Asked whether, since that evening, she had heard sounds emanating from Pistorius’s home, Van der Merwe said she had.

Last month, she was woken by loud male voices, which sounded as if they were fighting. When she looked out of the window, she saw a man leaving Pistorius’s home.

During cross-examination, defence advocate Barry Roux SC cleared this up and told Van der Merwe the sounds she heard on February 21 was the defence team conducting tests from Pistorius’s home between 2 and 3am.

“You would not have heard screams (fighting from Pistorius home) and you know why? Because from your balcony, his bedroom is on the opposite side.”

Roux, while not grilling Van der Merwe in the way he did Michelle Burger on Monday, calmly told Van der Merwe she never heard any arguing that fatal night.

“All you heard was a woman’s voice. You could not hear the words or language. It was far from your house. You did not even know from where it came.”

Van der Merwe conceded she had no idea where the arguing came from, and could not remember everything as it was more than a year ago, but she was adamant she had heard a woman embroiled in an argument.

Charl Johnson, Burger’s husband, was the last witness to take the stand on Tuesday and he, too, testified about how he and his wife were woken up by the loud screams of a woman. He jumped up and went to the balcony.

“I could hear a person screaming, I could hear she was in trouble, she was clearly distressed. I heard a lady scream ‘Help!’. I don’t know how long after that a man screamed ‘Help, help, help’.”

Both he and his wife believed it was a house robbery, and after trying to phone security, Johnson went back to the balcony.

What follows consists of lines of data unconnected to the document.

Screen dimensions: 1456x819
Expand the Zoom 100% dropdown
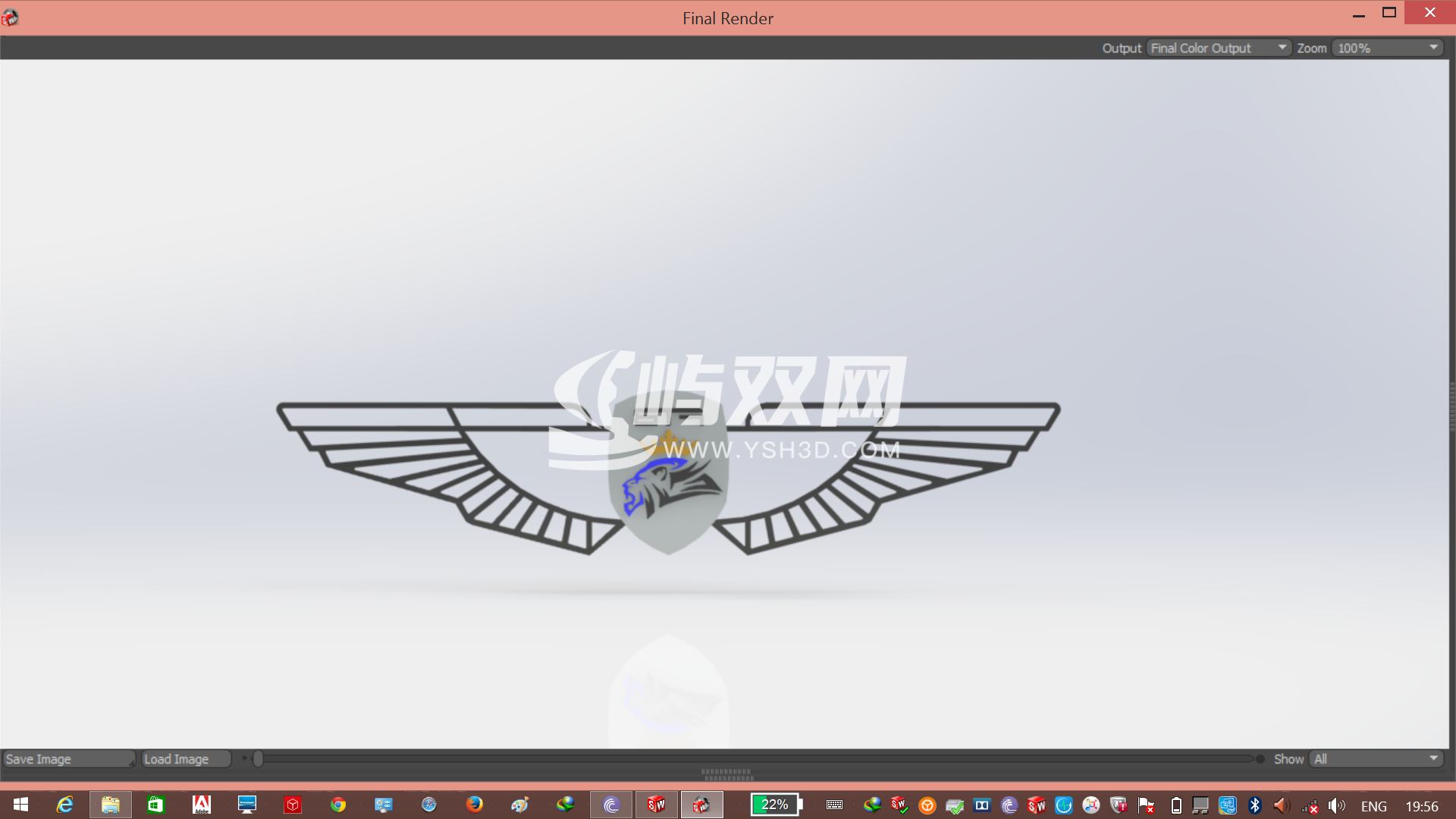tap(1387, 48)
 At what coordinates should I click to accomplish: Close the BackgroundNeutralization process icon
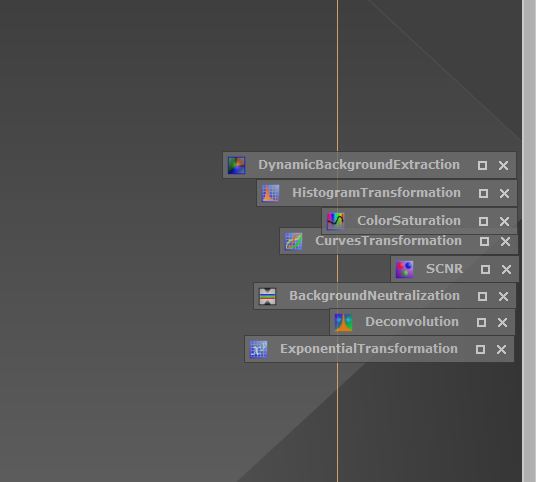pos(504,296)
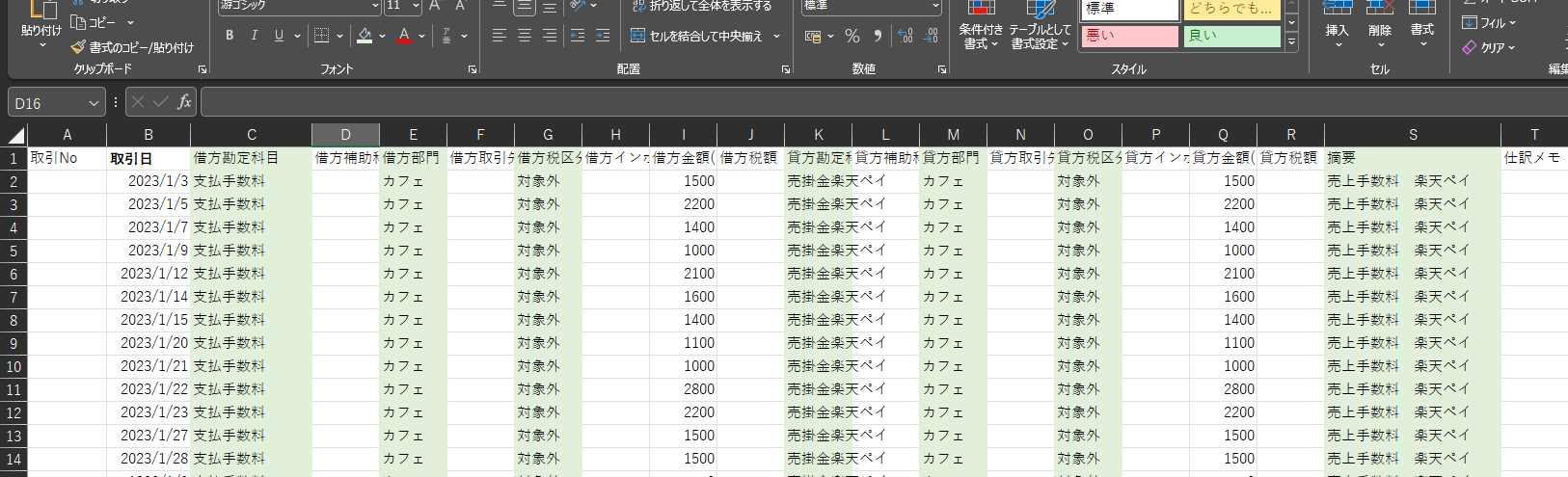Toggle underline formatting
Viewport: 1568px width, 477px height.
click(x=279, y=37)
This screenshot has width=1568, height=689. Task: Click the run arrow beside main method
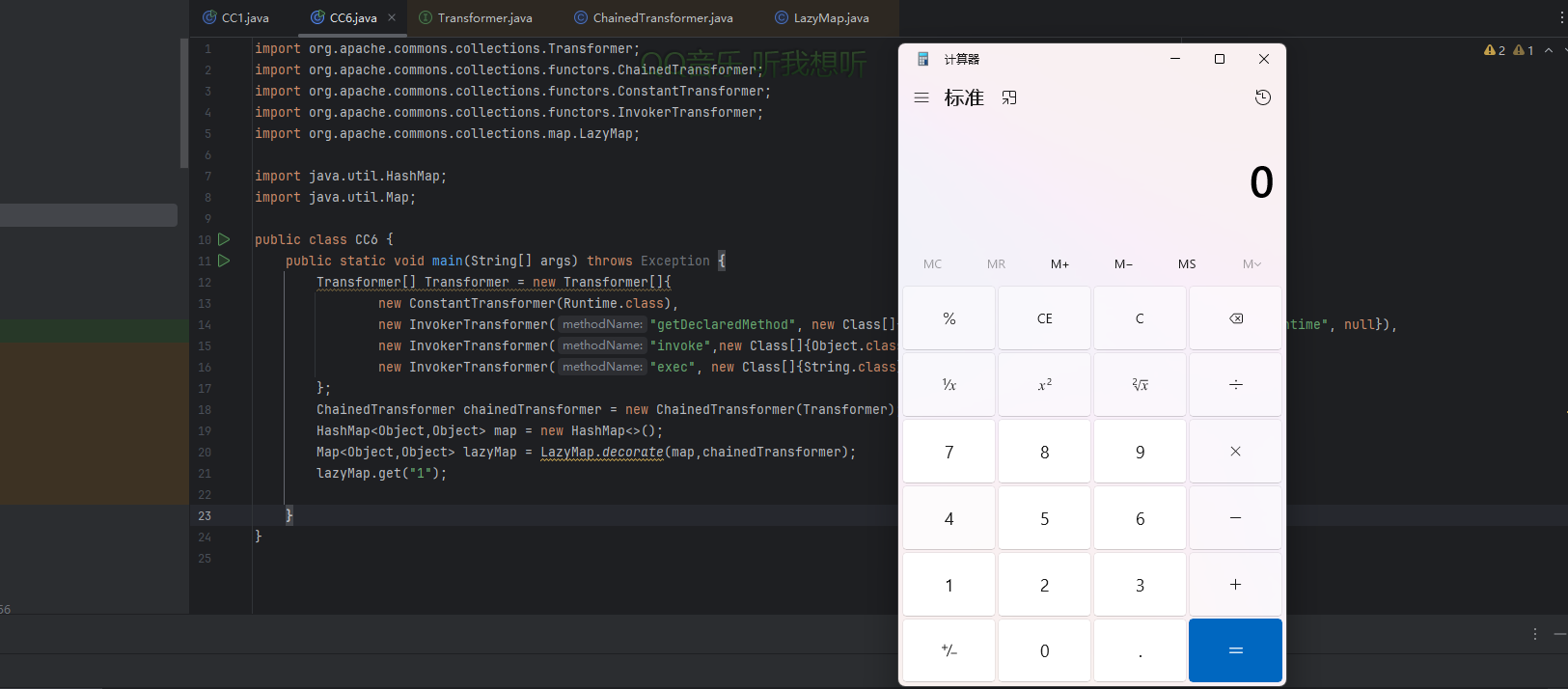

“The screams intensified and I then heard shots. During the shots I heard a lady screaming again. The last scream faded away with the last shot.”

Johnson said he told friends afterwards he had heard five to six shots. “But I was not sure. I did not count them.”

He said they were private people who did not want to get involved, but after hearing Pistorius’s version during his bail application that only one person shouted that night – Pistorius himself – they felt obliged to come forward.

Johnson was due to proceed on Wednesday with his evidence for the State, before being cross-examined by Roux.